ペットホテルに預かってもらうときには、できるだけおうちで食べていたペットフードや使っていたタオル、トイレ用品があるとペットのストレスを軽減できます。フードや猫砂などを持ち込むことができるかどうか聞いてみましょう。

夜間はスタッフがいる?

おうちにいるときは夜でも飼い主さんと一緒ですね。ペットホテルでは夜間はペットだけで過ごす時間が長くなります。ペットの宿泊施設が夜間は無人になるのか、スタッフが常駐するのか、また夜間に様子を確認するなどの見回りを行うのかなどを聞いておきましょう。

獣医師の自宅に併設された病院であれば、獣医師が夜間に見回ってくれる場合もありますが、必ずそうするわけではありません。ペットサロンでは無人になるところもあるでしょう。きちんと確認しておくと安心して預けることができますね。

動物取扱業の登録を確認する

ペットサロンのホテルであれば、動物取扱業の登録証を確認しましょう。見えるところの掲示しているところもありますが、掲示が確認しにくいところもあります。遠慮せずに聞いてみてください。

日本は動物関係の法律がゆるいので、動物取扱業の登録をしていてもずさんな経営をしているところもありますが、登録をせずに営業していれば法律違反ですし、必要な講習などの受講しておらず、経験も積んでいないことになりますので、信頼できるかどうかの大きな目安になります。


ペットホテルに預ける前にしておきたいこと

犬

ペットホテルに預けるためには準備しておきたいことがあります。準備を怠ると預かってもらえない場合もありますから注意しましょう。

ワクチン接種をする

狂犬病以外の任意のワクチンもしておきましょう。ワクチン接種をしていないと預かってもらえないことがあります。
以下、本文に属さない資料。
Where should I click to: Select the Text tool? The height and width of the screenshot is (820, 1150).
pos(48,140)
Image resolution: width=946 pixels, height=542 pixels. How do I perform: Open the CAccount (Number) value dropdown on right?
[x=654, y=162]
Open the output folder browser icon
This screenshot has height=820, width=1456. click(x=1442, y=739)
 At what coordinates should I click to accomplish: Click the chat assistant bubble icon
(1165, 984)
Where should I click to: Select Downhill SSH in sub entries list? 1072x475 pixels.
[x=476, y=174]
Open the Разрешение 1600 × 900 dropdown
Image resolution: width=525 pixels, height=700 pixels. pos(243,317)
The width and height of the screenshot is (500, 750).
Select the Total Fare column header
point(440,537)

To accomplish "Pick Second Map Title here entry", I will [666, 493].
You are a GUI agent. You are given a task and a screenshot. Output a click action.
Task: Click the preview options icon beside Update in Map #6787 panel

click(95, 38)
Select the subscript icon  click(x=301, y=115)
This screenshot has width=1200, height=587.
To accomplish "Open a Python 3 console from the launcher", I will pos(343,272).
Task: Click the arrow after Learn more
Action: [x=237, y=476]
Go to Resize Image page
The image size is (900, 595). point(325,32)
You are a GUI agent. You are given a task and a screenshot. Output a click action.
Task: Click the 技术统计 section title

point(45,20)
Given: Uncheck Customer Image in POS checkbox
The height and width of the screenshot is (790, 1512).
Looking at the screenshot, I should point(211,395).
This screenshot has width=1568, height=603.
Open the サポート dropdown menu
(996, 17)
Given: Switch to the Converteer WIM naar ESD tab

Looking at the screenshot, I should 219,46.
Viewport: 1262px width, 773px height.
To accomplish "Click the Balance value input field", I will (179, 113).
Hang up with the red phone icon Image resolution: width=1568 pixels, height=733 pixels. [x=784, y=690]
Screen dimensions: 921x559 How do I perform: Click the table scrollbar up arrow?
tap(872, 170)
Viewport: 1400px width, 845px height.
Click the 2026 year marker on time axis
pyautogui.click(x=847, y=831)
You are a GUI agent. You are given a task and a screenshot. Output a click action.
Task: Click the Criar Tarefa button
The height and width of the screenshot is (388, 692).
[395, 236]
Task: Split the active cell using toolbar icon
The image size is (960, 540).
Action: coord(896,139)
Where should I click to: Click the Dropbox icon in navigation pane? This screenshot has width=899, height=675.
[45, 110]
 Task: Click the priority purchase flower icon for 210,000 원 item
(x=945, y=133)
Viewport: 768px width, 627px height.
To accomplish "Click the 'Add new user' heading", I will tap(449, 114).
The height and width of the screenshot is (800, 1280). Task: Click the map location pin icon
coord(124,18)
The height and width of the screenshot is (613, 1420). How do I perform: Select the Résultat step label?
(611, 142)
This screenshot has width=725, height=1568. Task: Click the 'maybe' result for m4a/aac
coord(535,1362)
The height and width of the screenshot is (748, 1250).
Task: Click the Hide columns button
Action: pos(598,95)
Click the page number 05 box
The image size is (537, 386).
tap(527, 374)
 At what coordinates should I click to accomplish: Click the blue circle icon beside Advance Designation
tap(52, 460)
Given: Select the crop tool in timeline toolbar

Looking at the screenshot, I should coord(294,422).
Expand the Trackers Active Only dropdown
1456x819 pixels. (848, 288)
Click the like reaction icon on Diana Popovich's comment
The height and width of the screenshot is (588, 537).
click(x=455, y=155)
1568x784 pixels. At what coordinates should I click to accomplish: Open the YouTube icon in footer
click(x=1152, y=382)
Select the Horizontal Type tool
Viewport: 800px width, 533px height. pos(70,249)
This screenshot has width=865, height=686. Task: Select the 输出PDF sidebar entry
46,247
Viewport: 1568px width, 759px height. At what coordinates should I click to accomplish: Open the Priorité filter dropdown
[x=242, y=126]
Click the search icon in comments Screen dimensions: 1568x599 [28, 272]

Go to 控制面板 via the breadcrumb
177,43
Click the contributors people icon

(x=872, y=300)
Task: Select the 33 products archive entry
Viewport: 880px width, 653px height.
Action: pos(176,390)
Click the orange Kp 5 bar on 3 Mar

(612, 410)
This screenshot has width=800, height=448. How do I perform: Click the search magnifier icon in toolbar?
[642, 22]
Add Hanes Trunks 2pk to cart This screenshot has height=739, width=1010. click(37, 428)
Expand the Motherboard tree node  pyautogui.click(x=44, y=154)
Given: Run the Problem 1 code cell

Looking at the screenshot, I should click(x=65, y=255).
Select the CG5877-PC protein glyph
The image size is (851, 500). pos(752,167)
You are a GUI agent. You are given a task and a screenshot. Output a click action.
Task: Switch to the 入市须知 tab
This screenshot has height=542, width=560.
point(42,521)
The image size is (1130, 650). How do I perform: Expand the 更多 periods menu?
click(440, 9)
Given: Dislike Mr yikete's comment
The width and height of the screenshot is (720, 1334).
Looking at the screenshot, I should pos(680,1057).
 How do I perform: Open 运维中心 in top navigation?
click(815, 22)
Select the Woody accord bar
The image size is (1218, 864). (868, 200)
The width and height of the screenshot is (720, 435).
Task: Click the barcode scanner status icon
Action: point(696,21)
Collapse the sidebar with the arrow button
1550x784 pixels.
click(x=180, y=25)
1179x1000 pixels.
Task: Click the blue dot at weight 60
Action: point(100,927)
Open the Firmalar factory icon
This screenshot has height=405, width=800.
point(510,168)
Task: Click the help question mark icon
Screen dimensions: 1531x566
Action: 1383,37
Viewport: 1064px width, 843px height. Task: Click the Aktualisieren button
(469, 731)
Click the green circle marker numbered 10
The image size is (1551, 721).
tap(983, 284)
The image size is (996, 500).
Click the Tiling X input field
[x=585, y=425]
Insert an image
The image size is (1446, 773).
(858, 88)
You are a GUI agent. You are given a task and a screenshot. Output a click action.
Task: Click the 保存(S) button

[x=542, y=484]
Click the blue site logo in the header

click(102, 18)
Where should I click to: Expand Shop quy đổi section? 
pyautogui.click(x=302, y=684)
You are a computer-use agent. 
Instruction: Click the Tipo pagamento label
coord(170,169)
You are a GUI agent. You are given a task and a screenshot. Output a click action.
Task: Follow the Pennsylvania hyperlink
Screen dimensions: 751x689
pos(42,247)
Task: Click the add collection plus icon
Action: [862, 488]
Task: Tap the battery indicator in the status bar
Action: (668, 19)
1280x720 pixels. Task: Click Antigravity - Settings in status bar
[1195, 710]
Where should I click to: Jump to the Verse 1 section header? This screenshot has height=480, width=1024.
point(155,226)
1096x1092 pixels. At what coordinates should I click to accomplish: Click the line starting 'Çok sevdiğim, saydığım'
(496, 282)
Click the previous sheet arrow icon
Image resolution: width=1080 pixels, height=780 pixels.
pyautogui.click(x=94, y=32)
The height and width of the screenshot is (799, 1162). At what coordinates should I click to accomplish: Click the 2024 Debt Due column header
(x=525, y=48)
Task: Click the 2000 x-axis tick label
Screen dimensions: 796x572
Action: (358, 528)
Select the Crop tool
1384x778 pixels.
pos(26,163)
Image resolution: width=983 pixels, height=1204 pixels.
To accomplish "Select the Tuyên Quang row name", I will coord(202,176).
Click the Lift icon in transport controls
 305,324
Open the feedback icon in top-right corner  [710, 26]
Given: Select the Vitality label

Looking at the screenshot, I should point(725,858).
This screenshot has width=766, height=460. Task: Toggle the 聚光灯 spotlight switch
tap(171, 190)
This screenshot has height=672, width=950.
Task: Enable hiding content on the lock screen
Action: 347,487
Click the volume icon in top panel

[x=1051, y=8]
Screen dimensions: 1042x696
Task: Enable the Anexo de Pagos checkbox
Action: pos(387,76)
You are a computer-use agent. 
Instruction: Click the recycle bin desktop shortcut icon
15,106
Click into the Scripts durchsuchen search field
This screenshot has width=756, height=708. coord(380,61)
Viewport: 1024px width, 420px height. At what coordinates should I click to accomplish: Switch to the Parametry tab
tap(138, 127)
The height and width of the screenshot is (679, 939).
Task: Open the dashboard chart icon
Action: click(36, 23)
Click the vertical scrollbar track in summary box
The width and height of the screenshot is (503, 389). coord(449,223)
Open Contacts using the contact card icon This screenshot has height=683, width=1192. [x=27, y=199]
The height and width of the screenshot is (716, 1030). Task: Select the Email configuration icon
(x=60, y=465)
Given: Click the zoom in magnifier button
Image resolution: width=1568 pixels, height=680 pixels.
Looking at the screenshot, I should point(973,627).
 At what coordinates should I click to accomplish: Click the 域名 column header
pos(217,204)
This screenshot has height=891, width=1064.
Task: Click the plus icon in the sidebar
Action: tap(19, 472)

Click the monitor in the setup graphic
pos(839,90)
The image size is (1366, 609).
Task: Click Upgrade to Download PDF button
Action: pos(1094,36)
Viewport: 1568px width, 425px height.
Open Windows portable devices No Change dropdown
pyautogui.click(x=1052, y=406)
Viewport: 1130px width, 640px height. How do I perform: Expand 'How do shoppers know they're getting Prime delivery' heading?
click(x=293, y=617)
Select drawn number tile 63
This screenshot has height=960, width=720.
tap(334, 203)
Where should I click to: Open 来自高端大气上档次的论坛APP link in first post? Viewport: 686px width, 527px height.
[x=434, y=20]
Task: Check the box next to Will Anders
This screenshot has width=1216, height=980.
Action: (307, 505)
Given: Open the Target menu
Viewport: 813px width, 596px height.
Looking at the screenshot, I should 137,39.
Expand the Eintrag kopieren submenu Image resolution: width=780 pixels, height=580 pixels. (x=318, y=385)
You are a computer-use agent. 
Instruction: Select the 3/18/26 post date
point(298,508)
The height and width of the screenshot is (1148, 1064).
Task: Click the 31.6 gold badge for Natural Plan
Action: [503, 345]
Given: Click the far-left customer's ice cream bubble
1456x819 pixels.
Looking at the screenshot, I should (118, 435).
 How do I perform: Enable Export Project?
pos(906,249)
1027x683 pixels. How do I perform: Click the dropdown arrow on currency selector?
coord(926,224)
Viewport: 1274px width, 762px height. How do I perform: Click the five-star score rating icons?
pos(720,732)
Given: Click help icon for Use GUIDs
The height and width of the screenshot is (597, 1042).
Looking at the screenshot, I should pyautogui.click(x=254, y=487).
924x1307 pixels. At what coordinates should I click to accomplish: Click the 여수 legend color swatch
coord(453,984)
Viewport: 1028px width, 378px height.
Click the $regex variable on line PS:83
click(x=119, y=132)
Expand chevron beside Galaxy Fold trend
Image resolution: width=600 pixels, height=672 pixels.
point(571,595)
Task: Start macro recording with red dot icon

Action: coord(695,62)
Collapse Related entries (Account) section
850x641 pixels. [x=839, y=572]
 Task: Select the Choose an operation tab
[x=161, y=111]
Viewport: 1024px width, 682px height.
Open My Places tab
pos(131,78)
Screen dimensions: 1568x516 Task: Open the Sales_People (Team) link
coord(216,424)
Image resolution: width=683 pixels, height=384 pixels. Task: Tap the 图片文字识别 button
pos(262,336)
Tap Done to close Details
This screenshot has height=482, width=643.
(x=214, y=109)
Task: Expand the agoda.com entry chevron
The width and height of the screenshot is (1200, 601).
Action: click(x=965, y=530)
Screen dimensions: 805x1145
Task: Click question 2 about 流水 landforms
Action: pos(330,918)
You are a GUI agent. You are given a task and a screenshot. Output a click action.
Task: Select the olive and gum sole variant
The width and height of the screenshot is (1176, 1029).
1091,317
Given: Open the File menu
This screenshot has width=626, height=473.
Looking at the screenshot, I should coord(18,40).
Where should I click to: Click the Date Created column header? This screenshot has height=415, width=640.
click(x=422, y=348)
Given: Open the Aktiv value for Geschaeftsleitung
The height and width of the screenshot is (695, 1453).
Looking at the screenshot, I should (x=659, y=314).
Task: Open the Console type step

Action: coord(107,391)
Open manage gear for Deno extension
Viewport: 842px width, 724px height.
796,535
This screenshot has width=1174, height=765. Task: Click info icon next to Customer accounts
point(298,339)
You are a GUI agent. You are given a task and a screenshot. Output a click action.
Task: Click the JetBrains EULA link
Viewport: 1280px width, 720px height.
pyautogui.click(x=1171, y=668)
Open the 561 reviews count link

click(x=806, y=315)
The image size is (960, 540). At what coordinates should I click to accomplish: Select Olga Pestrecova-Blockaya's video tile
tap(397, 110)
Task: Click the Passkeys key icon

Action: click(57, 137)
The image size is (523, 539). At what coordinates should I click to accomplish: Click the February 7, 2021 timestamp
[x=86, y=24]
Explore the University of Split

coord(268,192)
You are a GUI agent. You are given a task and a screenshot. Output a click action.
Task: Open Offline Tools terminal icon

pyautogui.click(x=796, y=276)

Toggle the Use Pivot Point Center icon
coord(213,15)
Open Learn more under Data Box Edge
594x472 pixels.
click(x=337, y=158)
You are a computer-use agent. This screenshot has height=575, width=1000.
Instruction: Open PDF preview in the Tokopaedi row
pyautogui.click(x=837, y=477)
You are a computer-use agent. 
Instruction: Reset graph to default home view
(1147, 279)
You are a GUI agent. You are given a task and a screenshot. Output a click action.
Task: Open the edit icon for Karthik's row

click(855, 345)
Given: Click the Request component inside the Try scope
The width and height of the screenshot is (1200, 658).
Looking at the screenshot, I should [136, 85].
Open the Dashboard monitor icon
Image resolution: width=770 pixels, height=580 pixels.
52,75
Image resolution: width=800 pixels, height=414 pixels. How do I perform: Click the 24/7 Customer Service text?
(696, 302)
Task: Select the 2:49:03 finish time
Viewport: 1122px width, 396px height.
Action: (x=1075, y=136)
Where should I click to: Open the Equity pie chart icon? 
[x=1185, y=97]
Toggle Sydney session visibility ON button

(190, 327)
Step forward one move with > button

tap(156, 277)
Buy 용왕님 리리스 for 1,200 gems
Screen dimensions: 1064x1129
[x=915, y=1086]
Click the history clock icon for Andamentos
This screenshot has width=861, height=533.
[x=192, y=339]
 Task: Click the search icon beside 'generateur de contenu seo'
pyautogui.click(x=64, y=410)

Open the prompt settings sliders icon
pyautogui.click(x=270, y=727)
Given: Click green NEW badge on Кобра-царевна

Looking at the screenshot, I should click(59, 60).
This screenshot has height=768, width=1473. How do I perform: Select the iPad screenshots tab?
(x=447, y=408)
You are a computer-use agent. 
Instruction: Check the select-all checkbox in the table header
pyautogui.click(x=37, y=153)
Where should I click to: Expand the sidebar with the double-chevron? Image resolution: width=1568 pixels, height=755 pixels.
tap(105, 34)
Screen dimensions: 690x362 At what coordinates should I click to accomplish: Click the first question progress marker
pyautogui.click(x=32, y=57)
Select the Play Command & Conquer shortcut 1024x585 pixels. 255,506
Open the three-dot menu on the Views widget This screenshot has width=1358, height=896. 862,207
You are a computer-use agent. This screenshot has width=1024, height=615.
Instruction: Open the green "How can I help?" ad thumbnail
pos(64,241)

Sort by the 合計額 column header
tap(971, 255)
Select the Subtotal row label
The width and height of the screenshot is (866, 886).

また、多くの動物と同じ空間にいることになるので、ワクチンをしていることがペットの健康を守ることにもなります。

ノミ・ダニ予防

ノミ・ダニ予防も義務付けられているペットホテルは多いです。予防をしておらず、万が一、寄生されていて他のペットに移してしまうことになれば大変です。ノミやダニはペットの健康に有害であるので、特に外に出る機会の多い犬は普段から予防を心がけましょう。ダニに寄生されることで、血を吸われたり炎症を起こしたりする以外に、貧血や犬バベシア症などの病気を発症するリスクもあります。

ハウストレーニング

ペットホテルでは完全フリーのプラン以外ではケージで過ごす時間が長いことが考えられます。ケージで過ごすことに慣れていないとストレスになってしまいますね。犬はハウストレーニングをし、猫はケージに毛布を敷いてあげたりして居心地よくして普段から利用を促し、抵抗がないようにしておきましょう。


お留守番の練習

飼い主さんと離れることに強いストレスを感じるとペットホテルで体調不良を起こしてしまうかもしれません。普段からお留守番に慣れさせておき、飼い主さんが必ず帰ってくることも理解させおきましょう。


短期間でお試し

初めてのペットホテルがいきなり長期間では、ペットの負担は大きいですね。問題なくペットホテルで過ごせるかどうか、ペットホテルの対応は適切か、まずは短い期間の利用でお試して練習しておくといいですね。

迷子防止

万が一のときのために、首輪に名札を付けておく、マイクロチップを装着するなどの対策をしておくとより安心ですね。脱走により行方不明になるリスクはゼロではありません。実際にそのようなトラブルが起こっています。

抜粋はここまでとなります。